The most unknown social good: Milton Hershey School
Any graduate of Milton Hershey School will tell you that they’ve come to expect that the vast majority of people they meet will never have heard of MHS.
Founded in 1909 by Milton and Catherine Hershey, it is the true legacy of Milton Hershey the man, and the accomplishment he was most proud of. Founded in 1909 as the Hershey Industrial School, HIS took in its first 4 orphan boys in 1910; the boys lived and attended classes at the school.
After Catherine’s death, Milton Hershey gave his entire fortune to HIS in 1918, and he continued to be heavily involved in the school until his death in 1945. The school was renamed in his honor in 1951.

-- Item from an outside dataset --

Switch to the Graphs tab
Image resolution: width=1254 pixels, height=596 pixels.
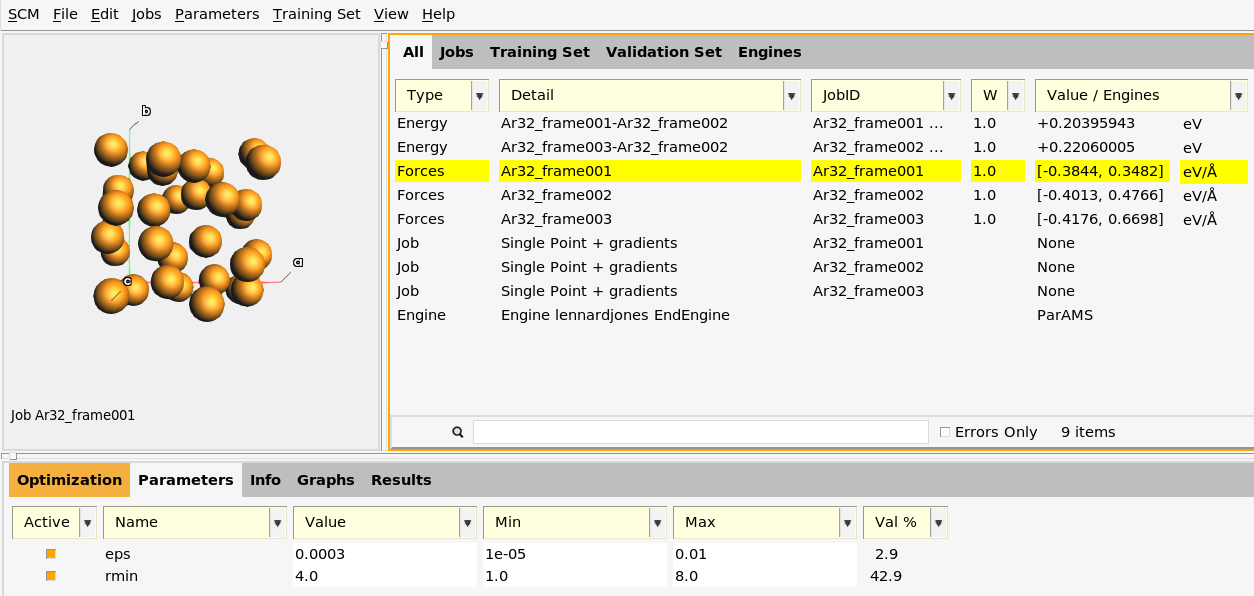click(325, 480)
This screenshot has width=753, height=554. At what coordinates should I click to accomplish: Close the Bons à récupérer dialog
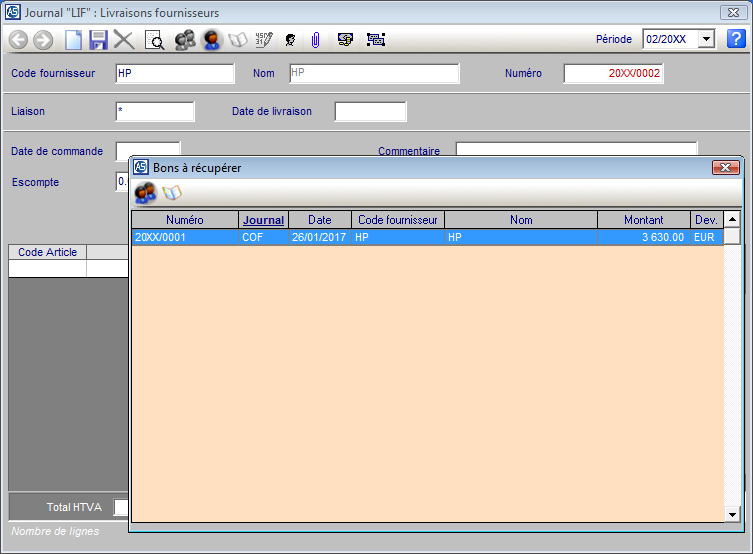click(x=725, y=168)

Since its inception, Milton Hershey School has graduated over 9,000 students, and has roughly 7,500 living alumni, of which I am one.
The school is entirely free and provides for every need of the students, including housing, clothing, food, education and even college tuition, which must be earned. For so many of my lifelong friends, Milton Hershey was a way out of a desperate situation, and a chance for success and ‘normalcy.’

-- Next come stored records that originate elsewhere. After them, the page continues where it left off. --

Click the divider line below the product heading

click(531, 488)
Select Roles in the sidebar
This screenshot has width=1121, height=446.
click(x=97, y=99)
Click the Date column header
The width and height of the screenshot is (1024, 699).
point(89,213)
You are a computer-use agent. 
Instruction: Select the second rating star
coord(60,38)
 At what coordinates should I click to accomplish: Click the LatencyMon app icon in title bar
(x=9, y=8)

The school currently has over 1,800 children, and is on a growth plan to achieve 2,000 students in the near future. It is no longer required that the students are orphans; the school now serves children in financial need. To learn more about MHS’s admission requirements here.
Milton Hershey School is run by the Milton Hershey School Trust, and is also in charge of the Hershey Trust; together, they share the controlling interest in The Hershey Company.
The school’s endowment is fully funded by The Hershey Company, which makes it singularly remarkable among US businesses. What this means is that every single Hershey product purchased benefits one of the most amazing philanthropic institutions in the US.
My personal story
My arrival at Milton Hershey School in 1979 as a 5th grader, like so many of my fellow alumni, was bittersweet. My mother abandoned our family when I was 3 months old, and my father was in prison.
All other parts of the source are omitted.